Mechanically, damage is evidenced by a degradation in the mechanical properties, i.e., a property ratio < 1. At 1% strain, no mechanical damage was detected in any of the three mechanical parameters for any of the square IFD specimens. Ratio means (sd) for the square IFD group were: LS = 1.48 (0.29), SS = 1.33 (0.26) and SR = 1.26 (0.30) and for the round IFD group were: LS = 0.93 (0.11), SS = 0.91 (0.11) and SR = 0.87 (0.12). There was a significant difference between the type of IFD for each ratio mean (p<0.02). At 2.5% strain, the ratio means for the round IFD group were greater than those for the square group, however these differences were not significant. There was no statistical correlation of any of the mechanical parameters and BMD for either IFD group or strain level.

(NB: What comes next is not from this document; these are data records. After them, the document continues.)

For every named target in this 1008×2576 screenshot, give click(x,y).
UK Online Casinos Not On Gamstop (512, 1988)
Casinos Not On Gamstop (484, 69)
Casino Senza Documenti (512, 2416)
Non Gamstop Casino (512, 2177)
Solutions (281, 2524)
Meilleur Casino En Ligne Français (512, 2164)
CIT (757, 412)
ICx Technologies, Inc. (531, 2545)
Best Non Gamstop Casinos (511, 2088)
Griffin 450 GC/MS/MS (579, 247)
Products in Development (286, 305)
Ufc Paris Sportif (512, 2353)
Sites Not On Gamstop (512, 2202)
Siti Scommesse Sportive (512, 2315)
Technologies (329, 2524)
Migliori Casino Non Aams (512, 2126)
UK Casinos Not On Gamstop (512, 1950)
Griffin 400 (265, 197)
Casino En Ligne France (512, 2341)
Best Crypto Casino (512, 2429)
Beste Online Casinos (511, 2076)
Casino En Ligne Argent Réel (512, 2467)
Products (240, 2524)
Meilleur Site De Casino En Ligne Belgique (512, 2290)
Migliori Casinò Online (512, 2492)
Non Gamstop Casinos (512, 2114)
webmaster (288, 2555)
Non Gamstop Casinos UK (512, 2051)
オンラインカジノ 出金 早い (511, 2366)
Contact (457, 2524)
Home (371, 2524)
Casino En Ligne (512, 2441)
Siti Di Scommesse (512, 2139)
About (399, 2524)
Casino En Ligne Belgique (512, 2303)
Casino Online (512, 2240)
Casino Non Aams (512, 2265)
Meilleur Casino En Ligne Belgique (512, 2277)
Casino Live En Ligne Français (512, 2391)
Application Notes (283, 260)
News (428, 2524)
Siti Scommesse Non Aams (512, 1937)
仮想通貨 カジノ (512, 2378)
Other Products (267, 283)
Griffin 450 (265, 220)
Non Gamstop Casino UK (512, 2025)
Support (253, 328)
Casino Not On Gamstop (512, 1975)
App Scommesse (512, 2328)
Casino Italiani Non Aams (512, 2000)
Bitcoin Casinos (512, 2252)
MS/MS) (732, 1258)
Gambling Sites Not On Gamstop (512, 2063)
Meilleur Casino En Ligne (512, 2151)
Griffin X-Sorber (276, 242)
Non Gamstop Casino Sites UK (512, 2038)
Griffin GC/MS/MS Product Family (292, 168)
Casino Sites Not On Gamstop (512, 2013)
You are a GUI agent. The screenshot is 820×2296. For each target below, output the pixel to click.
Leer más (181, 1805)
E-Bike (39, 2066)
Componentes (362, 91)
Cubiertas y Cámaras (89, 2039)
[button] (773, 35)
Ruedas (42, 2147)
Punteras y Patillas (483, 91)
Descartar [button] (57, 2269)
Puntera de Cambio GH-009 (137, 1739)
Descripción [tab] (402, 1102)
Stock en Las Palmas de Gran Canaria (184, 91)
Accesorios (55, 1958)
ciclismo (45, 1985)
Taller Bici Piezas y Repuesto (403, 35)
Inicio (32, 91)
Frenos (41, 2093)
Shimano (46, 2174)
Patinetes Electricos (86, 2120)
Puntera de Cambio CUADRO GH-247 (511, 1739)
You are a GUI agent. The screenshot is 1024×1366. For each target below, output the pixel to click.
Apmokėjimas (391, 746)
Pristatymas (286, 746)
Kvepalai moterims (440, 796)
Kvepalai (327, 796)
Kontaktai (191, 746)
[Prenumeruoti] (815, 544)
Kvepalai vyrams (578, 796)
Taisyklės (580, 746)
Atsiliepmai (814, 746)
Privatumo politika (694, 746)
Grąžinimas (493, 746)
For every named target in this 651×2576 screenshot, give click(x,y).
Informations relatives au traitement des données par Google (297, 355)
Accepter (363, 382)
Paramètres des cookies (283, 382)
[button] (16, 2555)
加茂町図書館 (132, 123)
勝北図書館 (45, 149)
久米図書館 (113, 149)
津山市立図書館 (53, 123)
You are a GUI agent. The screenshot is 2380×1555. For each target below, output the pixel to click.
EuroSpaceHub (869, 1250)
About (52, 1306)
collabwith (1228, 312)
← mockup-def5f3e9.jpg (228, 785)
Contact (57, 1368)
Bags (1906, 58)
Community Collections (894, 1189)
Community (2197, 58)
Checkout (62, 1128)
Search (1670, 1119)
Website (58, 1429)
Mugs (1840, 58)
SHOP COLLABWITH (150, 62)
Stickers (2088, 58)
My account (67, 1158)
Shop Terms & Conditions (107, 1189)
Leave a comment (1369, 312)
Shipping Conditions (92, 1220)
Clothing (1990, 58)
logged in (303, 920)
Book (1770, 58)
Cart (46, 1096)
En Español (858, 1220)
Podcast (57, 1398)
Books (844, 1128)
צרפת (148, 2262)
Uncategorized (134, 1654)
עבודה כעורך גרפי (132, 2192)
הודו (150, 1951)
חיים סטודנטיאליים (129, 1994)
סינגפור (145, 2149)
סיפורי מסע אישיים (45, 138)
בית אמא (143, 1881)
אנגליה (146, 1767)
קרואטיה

The types of physical damage identified in cancellous tissue include complete trabecular fracture, linear and cross-hatched microcracks and regions of diffuse damage. Histologic analysis of the specimen sections revealed the existence of each of these, however diffuse damage was, by far, the most commonly occurring and occurred in all specimens. Due to an histology error, all of the sections from some of the specimens were lost to analysis; two of the 1% round, three of the 2.5% square and one of the 2.5% round specimens could not be analyzed. In the remaining specimen sections, all labeled damage occurred within 3 or 4mm of the bone-implant interface. Unfortunately, with the loss of specimen sections, little statistical power remained and group comparisons were not performed. Across IFD type and strain level, BMD was significantly correlated to B.Ar/T.Ar (p<0.001) but not to Dx.Ar/B.Ar.

Conclusions: At the lowest strain level, significantly more mechanical damage occurred in the IFDs with round versus square cross-sections, although this was not repeated at the higher strain. It may be that at the onset of load, a consolidation of bone is facilitated by the flat bone-implant interface. In this series however, this effect was mitigated with additional strain. Even at the higher strain, both devices showed only small mechanical effects of damage. Histologic damage was found in all specimens, including those that did not demonstrate mechanical damage. The predominant form of physical damage to the vertebral bone implanted with IFDs was that of diffuse damage and this was located in close proximity to the boneimplant interface. In this study, we did not find a relationship between BMD and either the mechanical properties or histologic measures associated with damage.